Malaysia has promised to get tough with those who refuse to take the Covid-19 vaccines without a valid reason.

“Sorry to say, we will make life very difficult for you if you’re not vaccinated by choice,” health minister Khairy Jamaluddin said at an event in Serdang Hospital on 16 October, The Straits Times reported.

“If you choose not to vaccinate, then we will probably ask you to do regular tests that you have to pay for,” he said.

A plan under the National Testing Strategy, which will be unveiled next week, will explain the actions that Malaysia will take against those who are not vaccinated.

Mr Jamaluddin warned that the government’s rules will go beyond imposing restrictions for dining out or visiting shopping centers. Vaccine mandates will be expanded beyond the education sector to include the entire public sector, where civil servants will also need to be vaccinated. Private sector employees may also soon face specific rules, he said.

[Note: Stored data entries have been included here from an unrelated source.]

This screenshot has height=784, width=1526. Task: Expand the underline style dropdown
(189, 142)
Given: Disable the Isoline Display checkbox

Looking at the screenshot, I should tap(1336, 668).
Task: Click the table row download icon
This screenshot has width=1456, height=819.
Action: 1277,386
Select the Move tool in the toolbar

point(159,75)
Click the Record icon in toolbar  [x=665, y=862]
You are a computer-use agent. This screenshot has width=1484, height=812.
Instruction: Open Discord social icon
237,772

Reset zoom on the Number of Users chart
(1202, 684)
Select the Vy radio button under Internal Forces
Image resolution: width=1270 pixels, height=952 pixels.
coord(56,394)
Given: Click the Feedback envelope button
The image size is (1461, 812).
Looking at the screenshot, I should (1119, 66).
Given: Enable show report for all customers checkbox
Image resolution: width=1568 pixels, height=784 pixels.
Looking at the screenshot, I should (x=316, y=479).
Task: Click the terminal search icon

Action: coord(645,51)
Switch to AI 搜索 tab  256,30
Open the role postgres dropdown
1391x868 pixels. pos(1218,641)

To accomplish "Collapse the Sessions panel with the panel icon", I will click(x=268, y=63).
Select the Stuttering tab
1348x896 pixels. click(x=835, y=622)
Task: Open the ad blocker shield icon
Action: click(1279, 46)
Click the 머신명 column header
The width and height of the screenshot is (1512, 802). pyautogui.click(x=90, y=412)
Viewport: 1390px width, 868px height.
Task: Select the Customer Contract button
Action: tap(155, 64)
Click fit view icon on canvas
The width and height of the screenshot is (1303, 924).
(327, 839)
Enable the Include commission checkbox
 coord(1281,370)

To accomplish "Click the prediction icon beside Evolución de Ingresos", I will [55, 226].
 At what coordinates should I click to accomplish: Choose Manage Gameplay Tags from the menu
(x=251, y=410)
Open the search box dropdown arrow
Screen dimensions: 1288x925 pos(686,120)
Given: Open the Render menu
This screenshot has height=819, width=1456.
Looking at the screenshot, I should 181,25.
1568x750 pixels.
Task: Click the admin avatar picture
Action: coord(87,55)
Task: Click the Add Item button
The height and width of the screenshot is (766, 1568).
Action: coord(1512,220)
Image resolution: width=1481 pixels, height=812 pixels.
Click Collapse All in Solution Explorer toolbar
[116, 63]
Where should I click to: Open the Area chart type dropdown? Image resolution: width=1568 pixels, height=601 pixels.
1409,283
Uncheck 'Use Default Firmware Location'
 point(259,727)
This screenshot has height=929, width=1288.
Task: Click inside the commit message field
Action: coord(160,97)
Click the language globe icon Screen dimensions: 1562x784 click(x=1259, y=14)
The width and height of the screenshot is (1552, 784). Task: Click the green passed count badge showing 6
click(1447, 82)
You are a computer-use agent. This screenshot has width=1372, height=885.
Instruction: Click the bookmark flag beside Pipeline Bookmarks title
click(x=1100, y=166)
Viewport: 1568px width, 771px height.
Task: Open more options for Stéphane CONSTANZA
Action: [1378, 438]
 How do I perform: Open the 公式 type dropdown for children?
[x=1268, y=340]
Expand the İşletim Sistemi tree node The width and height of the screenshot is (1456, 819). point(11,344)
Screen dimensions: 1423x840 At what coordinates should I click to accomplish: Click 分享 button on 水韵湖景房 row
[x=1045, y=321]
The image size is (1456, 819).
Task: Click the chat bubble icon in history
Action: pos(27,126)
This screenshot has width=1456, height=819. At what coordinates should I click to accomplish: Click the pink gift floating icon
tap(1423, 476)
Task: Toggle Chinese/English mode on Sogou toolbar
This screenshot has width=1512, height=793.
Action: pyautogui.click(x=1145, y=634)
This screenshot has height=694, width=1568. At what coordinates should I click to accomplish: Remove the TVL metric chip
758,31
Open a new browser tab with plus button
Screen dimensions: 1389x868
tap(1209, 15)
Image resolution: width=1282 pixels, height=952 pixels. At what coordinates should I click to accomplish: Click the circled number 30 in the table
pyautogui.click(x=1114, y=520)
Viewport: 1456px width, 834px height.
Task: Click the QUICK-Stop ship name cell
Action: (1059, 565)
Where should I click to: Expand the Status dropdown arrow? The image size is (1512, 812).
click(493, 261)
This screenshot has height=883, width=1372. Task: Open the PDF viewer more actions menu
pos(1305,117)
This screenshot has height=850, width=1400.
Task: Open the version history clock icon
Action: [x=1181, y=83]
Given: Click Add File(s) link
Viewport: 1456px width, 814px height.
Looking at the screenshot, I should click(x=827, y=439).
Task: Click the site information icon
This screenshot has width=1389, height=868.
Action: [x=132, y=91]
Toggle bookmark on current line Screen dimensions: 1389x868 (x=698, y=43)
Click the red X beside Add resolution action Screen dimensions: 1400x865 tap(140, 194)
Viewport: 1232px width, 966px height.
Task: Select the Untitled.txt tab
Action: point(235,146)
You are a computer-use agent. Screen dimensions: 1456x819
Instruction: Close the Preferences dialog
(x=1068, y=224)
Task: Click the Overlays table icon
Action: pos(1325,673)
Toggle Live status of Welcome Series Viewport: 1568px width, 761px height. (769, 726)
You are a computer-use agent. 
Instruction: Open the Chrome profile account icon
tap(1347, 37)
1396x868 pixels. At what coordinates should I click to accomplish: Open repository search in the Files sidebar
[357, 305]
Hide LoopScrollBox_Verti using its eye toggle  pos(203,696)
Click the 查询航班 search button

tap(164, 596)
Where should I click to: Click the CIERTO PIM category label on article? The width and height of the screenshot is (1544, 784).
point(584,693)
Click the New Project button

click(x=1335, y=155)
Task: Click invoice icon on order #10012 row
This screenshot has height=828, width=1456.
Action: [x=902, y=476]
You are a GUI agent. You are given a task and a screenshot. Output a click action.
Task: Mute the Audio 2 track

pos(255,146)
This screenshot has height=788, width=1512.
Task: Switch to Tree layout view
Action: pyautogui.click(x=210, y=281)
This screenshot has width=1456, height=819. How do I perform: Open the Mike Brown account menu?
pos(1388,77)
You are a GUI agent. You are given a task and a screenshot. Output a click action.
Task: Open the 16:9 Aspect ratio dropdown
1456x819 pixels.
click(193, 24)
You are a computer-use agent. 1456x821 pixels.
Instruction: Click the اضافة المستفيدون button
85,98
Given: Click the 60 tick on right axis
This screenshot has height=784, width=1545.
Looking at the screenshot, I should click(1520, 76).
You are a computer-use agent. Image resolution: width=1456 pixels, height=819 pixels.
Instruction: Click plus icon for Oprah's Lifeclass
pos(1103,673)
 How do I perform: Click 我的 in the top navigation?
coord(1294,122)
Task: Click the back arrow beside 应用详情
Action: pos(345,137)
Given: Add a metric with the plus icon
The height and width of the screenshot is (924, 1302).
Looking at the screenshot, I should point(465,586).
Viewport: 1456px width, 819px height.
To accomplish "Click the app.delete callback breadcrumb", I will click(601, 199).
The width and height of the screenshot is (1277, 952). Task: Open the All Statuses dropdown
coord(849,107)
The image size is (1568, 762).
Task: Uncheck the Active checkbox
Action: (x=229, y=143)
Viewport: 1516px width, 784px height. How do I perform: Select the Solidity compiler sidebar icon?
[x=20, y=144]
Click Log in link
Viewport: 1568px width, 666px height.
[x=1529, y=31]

“Although Malaysia is unlikely to mandate vaccination at the national level, it is seriously looking at sectoral mandates,” the health minister said.

Malaysia has recorded a total of 2,390,687 Covid-19 cases and 27,921 deaths since the beginning of the pandemic.

According to data till 17 October, 69.7 per cent of Malaysia’s adult population has been fully vaccinated, while over 77 per cent of the population has received one dose. In addition to this, 5,410 booster doses have been given to frontline medical workers, and senior citizens will soon start receiving them, Mr Jamaluddin said in a tweet last week.

Mr Jamaluddin said the government has explained and will continue to stress on the effectiveness of vaccines. “I am sorry that I have to be firm on this issue,” he said.

Those who cannot get vaccinated can get exemptions from the Health Ministry’s MySejahtera app, he added. Mr Jamaluddin added that the ministry will soon start taking applications for those who need booster shots to travel to other countries.

Malaysia has granted conditional approval for Pfizer BioNTech’s booster shot earlier this month for those who are double vaccinated.

The heath minister’s statement came just days after prime minister Datuk Seri Ismail Sabri Yaakob urged Malaysians to get the jab.

Though coronavirus vaccination is not compulsory in Malaysia, unvaccinated individuals will lose out on many privileges, including praying at mosques, dining out and going for Umrah as Saudi Arabia only allows vaccinated individuals for the short pilgrimage to Mecca, the prime minister said.